Like the ancient Greeks, the Siwash of the Northwest invest the unseen

world with spiritual intelligence. Every tree has a soul; the forests

were peopled with good and evil genii, the latter receiving oblation at

the devil-dances, for it was not worth while to appease those already

good; and the mountains are the home of tamanouses, or guardian spirits,

that sometimes fight together--as, when the spirits of Mount Tacoma

engaged with those of Mount Hood, fire and melted stone burst from their

peaks, their bellowing was heard afar, and some of the rocks flung by

Tacoma fell short, blocking the Columbia about the Dalles.

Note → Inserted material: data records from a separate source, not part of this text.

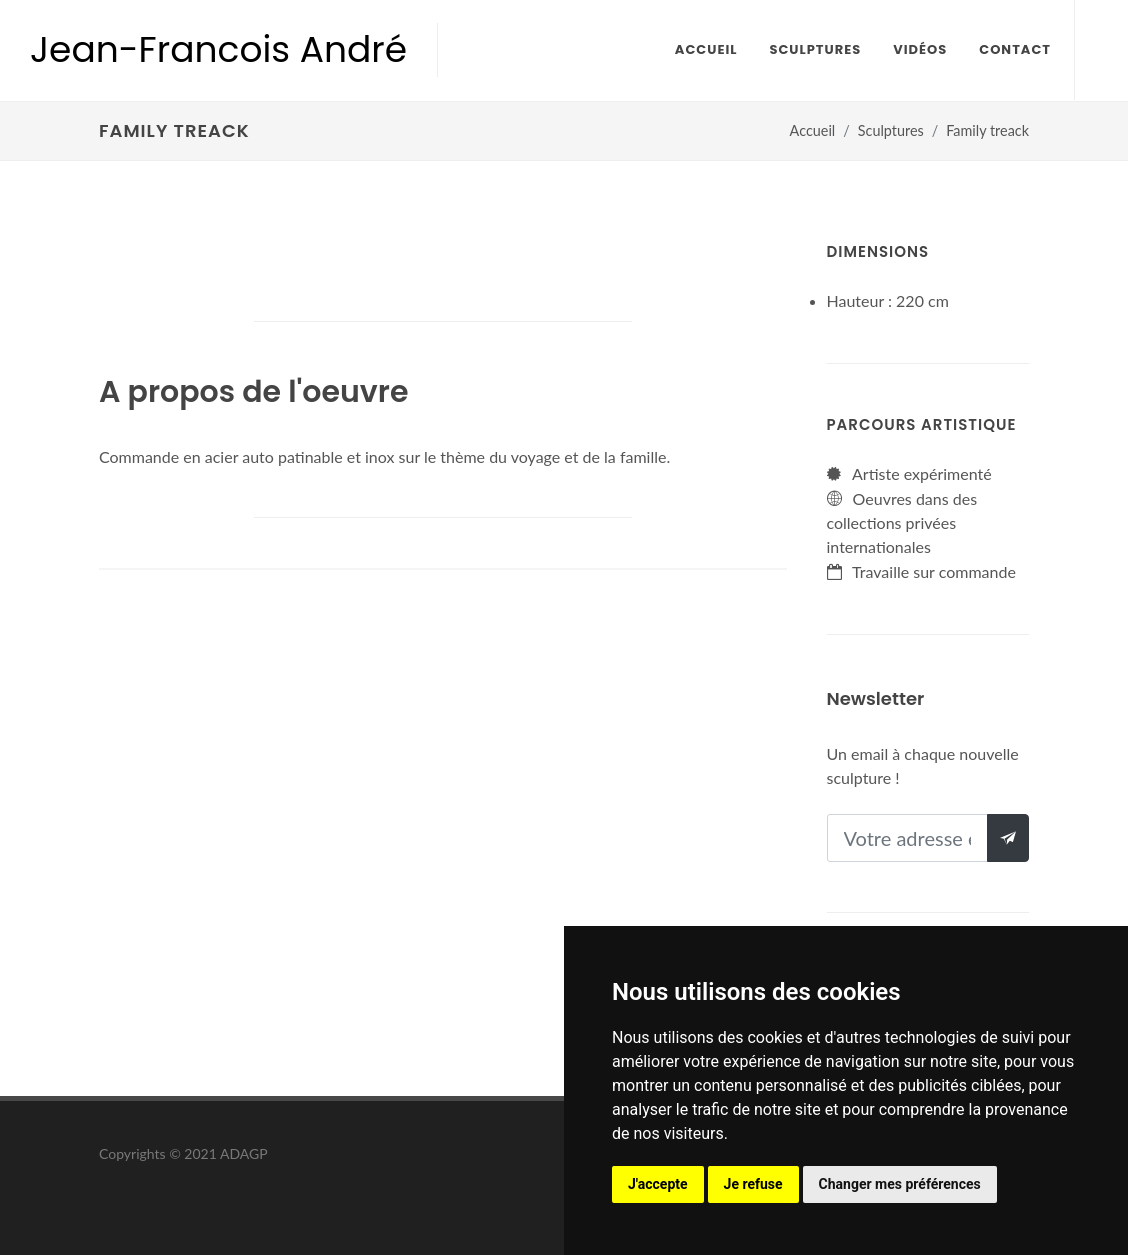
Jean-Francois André (218, 49)
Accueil (813, 130)
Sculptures (891, 130)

Across these fantastic reports of older time there come echoes of a later

instruction, adapted and blended into native legend so that the point of

division cannot be indicated. Such is that of the mysterious voyager of

the Whulge--the Siwash name for the sound that takes the name of Puget

from one of Vancouver's officers. Across this body of water the stranger

came in a copper canoe that borrowed the glories of the morning. When he

had landed and sent for all the red men, far and near, he addressed to

them a doctrine that provoked expressions of contempt--a doctrine of

love.



To fight and steal no more, to give of their goods to men in need, to

forgive their enemies,--they could not understand such things. He

promised--this radiant stranger--to those who lived right, eternal life

on seas and hills more fair than these of earth, but they did not heed

him. At last, wearying of his talk, they dragged him to a tree and nailed

him fast to it, with pegs through his hands and feet, and jeered and

danced about him, as they did about their victims in the devil-dance,

until his head fell on his breast and his life went out.



A great storm, with thunderings and earthquakes! They took the body down

and would have buried it, but, to! it arose to its feet, as the sun burst

forth, and resumed its preaching. Then they took the voyager's word for

truth and never harmed him more, while they grew less warlike as each

year went by until, of all Indians, they were most peaceable.